Başbakan Erdoğan’ın da katıldığı G-20 Ekonomi Zirvesi geçtiğimiz hafta sonu Toronto’da bir araya geldi. Zirve’nin bu seferki gündemi çok önemli ve acil ekonomik kararların alınma olasılığı gündemde.
Yaklaşık 1 ay önce bu sütunlarda yazdığım gibi, gelişmiş ve gelişmekte olan bir çok ülke bankası, “Basel III” kriterlerinin yumuşatılmasını istiyor. Çünkü, özellikle global krizden ciddi biçimde etkilenen ülkelerin bankaları, kriterleri yerine getirmeye kalkarlarsa, batma tehlikesi ile karşılaşabilecekler.
Bankaların gelebilecek olası bir ekonomik mali krize karşı tutmak zorunda olacakları likit fonlarla ilgili rasyonun yumuşatılması konusu, Zirve’nin gündemindeki acil tedbirlerin başında yer alıyor.
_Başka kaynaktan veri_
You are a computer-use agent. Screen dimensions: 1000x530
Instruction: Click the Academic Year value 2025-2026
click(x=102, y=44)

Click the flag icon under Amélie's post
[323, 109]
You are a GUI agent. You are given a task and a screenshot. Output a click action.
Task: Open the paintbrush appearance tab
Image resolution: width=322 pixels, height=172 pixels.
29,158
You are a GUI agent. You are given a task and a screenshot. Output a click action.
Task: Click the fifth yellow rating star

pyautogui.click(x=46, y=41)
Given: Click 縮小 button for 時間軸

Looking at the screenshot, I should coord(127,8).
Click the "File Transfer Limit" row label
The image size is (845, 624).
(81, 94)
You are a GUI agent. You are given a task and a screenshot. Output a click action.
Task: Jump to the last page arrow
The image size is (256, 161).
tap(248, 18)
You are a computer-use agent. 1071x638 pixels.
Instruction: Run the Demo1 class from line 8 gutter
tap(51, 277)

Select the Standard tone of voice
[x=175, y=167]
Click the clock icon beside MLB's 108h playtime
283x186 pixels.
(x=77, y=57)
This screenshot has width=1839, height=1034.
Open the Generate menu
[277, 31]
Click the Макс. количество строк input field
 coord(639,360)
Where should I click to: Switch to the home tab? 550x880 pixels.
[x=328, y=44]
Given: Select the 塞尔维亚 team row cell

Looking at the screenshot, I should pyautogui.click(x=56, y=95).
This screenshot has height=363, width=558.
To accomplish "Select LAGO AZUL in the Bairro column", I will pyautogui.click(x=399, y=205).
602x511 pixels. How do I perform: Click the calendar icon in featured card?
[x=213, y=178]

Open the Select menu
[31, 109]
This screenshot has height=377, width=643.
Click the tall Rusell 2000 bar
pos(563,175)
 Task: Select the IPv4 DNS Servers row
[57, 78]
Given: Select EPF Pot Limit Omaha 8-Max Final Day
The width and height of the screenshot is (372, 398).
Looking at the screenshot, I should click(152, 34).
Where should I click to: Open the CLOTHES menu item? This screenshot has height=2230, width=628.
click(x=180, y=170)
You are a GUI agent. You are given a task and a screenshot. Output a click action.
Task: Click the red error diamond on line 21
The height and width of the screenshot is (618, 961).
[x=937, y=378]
Bankacılar, önerilen ‘net stable funding ratio’nun (fonlama rasyosu) fon maliyetlerini ve giderek kredi faizlerini yükselteceğini ve kendilerine sadece Euro Bölgesi’nde, yaklaşık 5 milyar euro ilave maliyet geleceğini söylüyorlar.
Öte yandan devletlerin alacağı tedbirlerle yükselecek olan vergi oranları da bankalara ağır darbeler vuracak.
Gerekli sermaye
Zirvenin en önemli gündem maddesi ise, “Basel III” komisyonunca zorunlu görülen, asgari sermaye ve toksik kredilere göre sermayenin olması gereken oransal büyüklük.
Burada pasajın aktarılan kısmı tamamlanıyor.